Tech billionaire Elon Musk has launched an extraordinary attack on Donald Trump's sprawling tax cuts legislation, set to add $US3 trillion ($4.64 trillion) to the nation's debt, calling it a "disgusting abomination".
Just days after leaving his role as advisor to the US president, the Tesla entrepreneur and Republican donor called the mammoth policy package "outrageous".
The legislation would see the US administration extend tax relief through budget cuts which are projected to strip healthcare from millions of low-income Americans who rely on Medicaid.
The legislation, which Mr Trump is calling his "big, beautiful bill", passed the House of Representatives earlier this week and is likely to be the subject of fierce debate in the Senate.
Now, Mr Musk, who until recently held a cost-cutting role in the Trump administration, has intervened to place on record his opposition.
Posting on X, he said he "just can't stand it anymore", adding: "This massive, outrageous, pork-filled Congressional spending bill is a disgusting abomination.
"Shame on those who voted for it: you know you did wrong. You know it."
When White House press secretary Karoline Leavitt was asked how angry she thought Mr Trump would be about Mr Musk's tweet, she said it wouldn't change the president's stance on the bill.
"Look, the president already knows where Elon Musk stood on this bill.
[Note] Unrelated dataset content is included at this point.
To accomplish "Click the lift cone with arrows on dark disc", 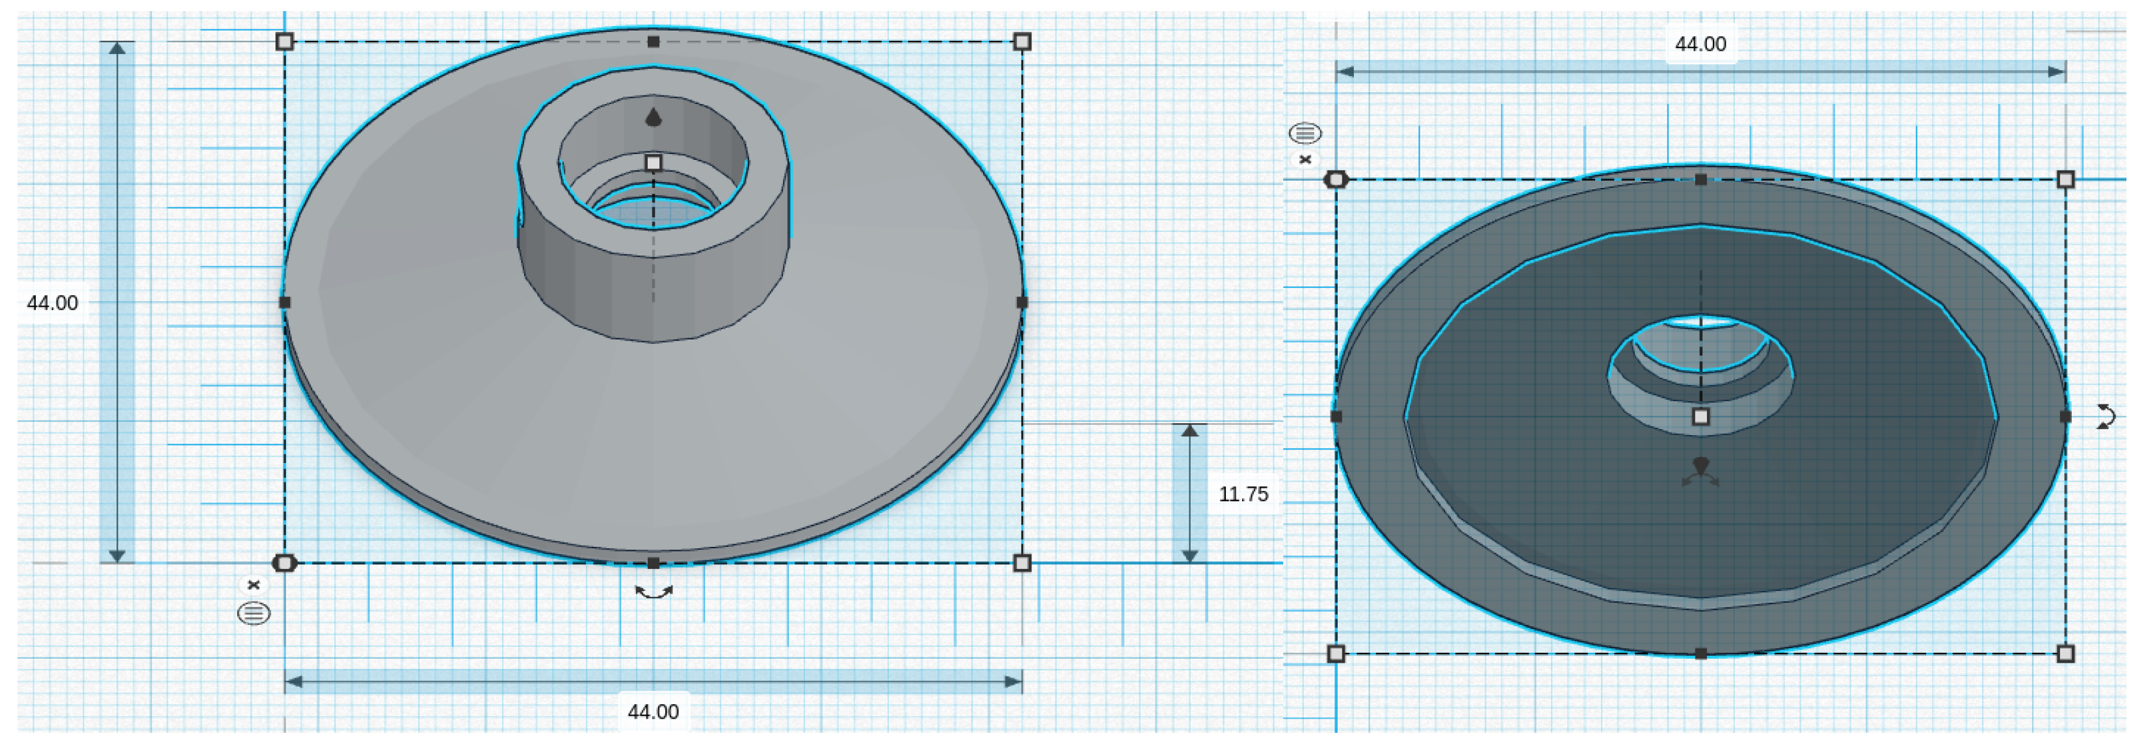I will point(1700,468).

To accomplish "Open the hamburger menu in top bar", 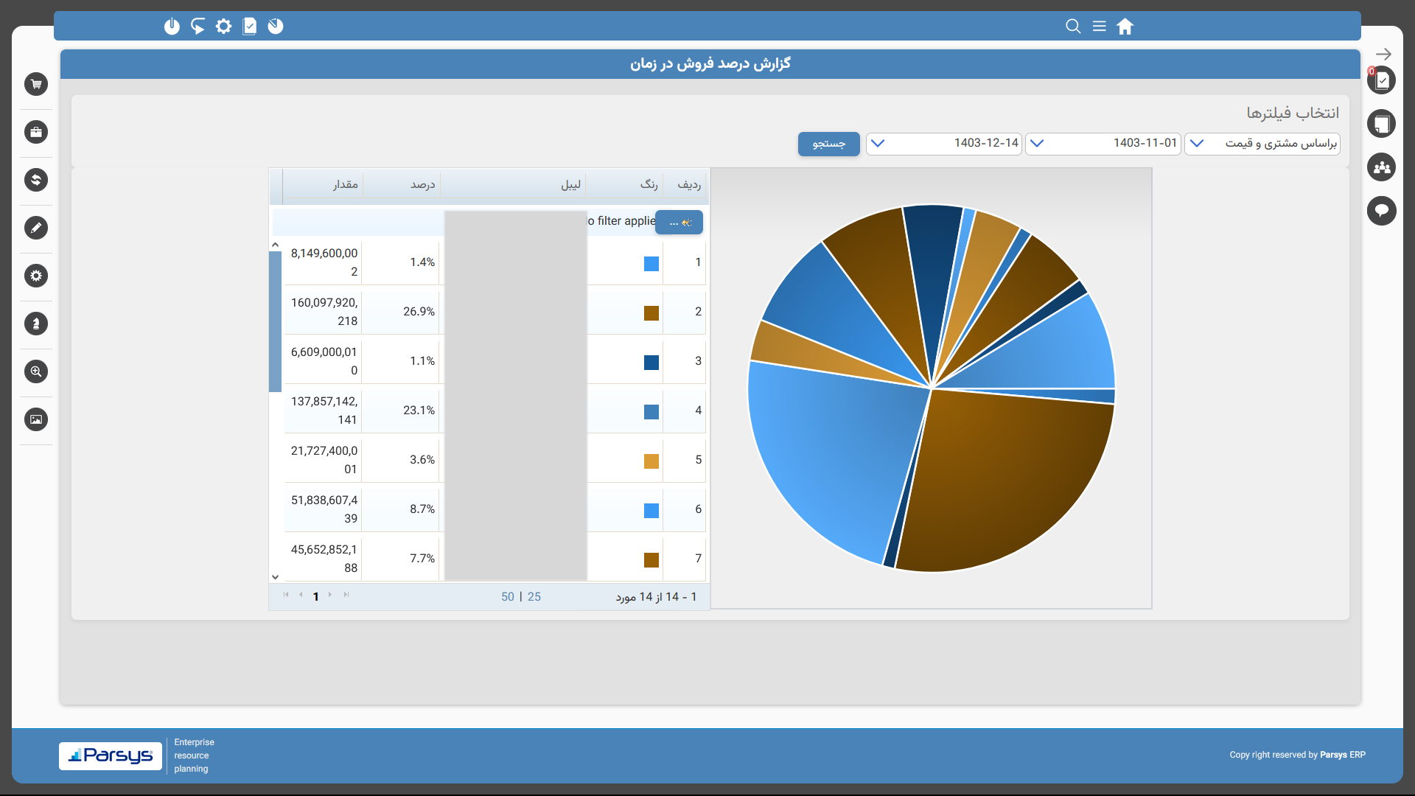I will pos(1099,27).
It doesn't change the president's opinion. This is one big, beautiful bill and he's sticking to it," she said at a press conference.
The White House said the legislation will spur robust economic growth to neutralise its potential to blow up America's already burgeoning debt pile, which has ballooned to $US36.9 trillion.
But several independent analyses have found that — even taking growth into account — it will add between $US2.5 trillion and $US3.1 trillion to deficits over the next decade.
The nonpartisan Congressional Budget Office, meanwhile, found that the combined effects of tax cuts and cost savings would result in a significant transfer of wealth from the poorest 10 per cent to the richest 10 per cent.
Republicans muscled the measure through the House by a single vote on May 22, a combination of bargaining with vote holdouts on policies and deploying Mr Trump himself to twist arms.
House Speaker Mike Johnson is now pleading with the Senate not to alter the bill too much, as any tweaks will need to go back to the lower chamber.